**Instructions for the task**
Rewrite the records below as a numbered list with one line per item, dropping any blank lines.

**Input records**
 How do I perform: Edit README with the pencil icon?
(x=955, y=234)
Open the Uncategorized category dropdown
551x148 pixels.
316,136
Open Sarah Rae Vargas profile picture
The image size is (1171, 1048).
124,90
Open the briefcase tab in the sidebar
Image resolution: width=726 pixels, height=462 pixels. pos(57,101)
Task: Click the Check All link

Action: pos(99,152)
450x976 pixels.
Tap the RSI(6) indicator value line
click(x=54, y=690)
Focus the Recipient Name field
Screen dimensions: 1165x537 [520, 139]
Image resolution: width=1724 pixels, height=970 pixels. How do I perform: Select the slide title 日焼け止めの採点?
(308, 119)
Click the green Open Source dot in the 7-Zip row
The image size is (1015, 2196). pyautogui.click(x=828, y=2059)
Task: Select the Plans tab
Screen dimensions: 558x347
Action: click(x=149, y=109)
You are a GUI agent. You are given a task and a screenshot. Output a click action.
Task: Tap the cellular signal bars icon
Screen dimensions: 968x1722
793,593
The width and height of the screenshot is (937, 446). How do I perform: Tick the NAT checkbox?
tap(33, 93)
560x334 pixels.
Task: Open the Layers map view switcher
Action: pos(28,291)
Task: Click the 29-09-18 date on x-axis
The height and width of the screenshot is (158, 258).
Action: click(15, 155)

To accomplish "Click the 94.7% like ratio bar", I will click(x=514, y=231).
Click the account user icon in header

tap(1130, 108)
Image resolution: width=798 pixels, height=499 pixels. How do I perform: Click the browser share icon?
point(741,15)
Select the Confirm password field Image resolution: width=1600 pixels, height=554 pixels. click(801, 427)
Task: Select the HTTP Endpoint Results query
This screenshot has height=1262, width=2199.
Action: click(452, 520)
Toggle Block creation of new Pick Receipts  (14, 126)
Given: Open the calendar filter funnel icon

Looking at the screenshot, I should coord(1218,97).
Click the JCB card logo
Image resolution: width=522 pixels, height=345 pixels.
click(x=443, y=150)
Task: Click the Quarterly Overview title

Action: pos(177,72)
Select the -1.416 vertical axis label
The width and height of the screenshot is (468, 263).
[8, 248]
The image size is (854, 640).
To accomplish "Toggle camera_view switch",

**Expected output**
1.  How do I perform: Edit README with the pencil icon?
2. (x=955, y=234)
3. Open the Uncategorized category dropdown
4. 551x148 pixels.
5. 316,136
6. Open Sarah Rae Vargas profile picture
7. The image size is (1171, 1048).
8. 124,90
9. Open the briefcase tab in the sidebar
10. Image resolution: width=726 pixels, height=462 pixels. pos(57,101)
11. Task: Click the Check All link
12. Action: pos(99,152)
13. 450x976 pixels.
14. Tap the RSI(6) indicator value line
15. click(x=54, y=690)
16. Focus the Recipient Name field
17. Screen dimensions: 1165x537 [520, 139]
18. Image resolution: width=1724 pixels, height=970 pixels. How do I perform: Select the slide title 日焼け止めの採点?
19. (308, 119)
20. Click the green Open Source dot in the 7-Zip row
21. The image size is (1015, 2196). pyautogui.click(x=828, y=2059)
22. Task: Select the Plans tab
23. Screen dimensions: 558x347
24. Action: click(x=149, y=109)
25. You are a GUI agent. You are given a task and a screenshot. Output a click action.
26. Task: Tap the cellular signal bars icon
27. Screen dimensions: 968x1722
28. 793,593
29. The width and height of the screenshot is (937, 446). How do I perform: Tick the NAT checkbox?
30. tap(33, 93)
31. 560x334 pixels.
32. Task: Open the Layers map view switcher
33. Action: pos(28,291)
34. Task: Click the 29-09-18 date on x-axis
35. The height and width of the screenshot is (158, 258).
36. Action: click(15, 155)
37. To accomplish "Click the 94.7% like ratio bar", I will click(x=514, y=231).
38. Click the account user icon in header
39. tap(1130, 108)
40. Image resolution: width=798 pixels, height=499 pixels. How do I perform: Click the browser share icon?
41. point(741,15)
42. Select the Confirm password field Image resolution: width=1600 pixels, height=554 pixels. click(801, 427)
43. Task: Select the HTTP Endpoint Results query
44. This screenshot has height=1262, width=2199.
45. Action: click(452, 520)
46. Toggle Block creation of new Pick Receipts  (14, 126)
47. Given: Open the calendar filter funnel icon
48. Looking at the screenshot, I should coord(1218,97).
49. Click the JCB card logo
50. Image resolution: width=522 pixels, height=345 pixels.
51. click(x=443, y=150)
52. Task: Click the Quarterly Overview title
53. Action: pos(177,72)
54. Select the -1.416 vertical axis label
55. The width and height of the screenshot is (468, 263).
56. [8, 248]
57. The image size is (854, 640).
58. To accomplish "Toggle camera_view switch",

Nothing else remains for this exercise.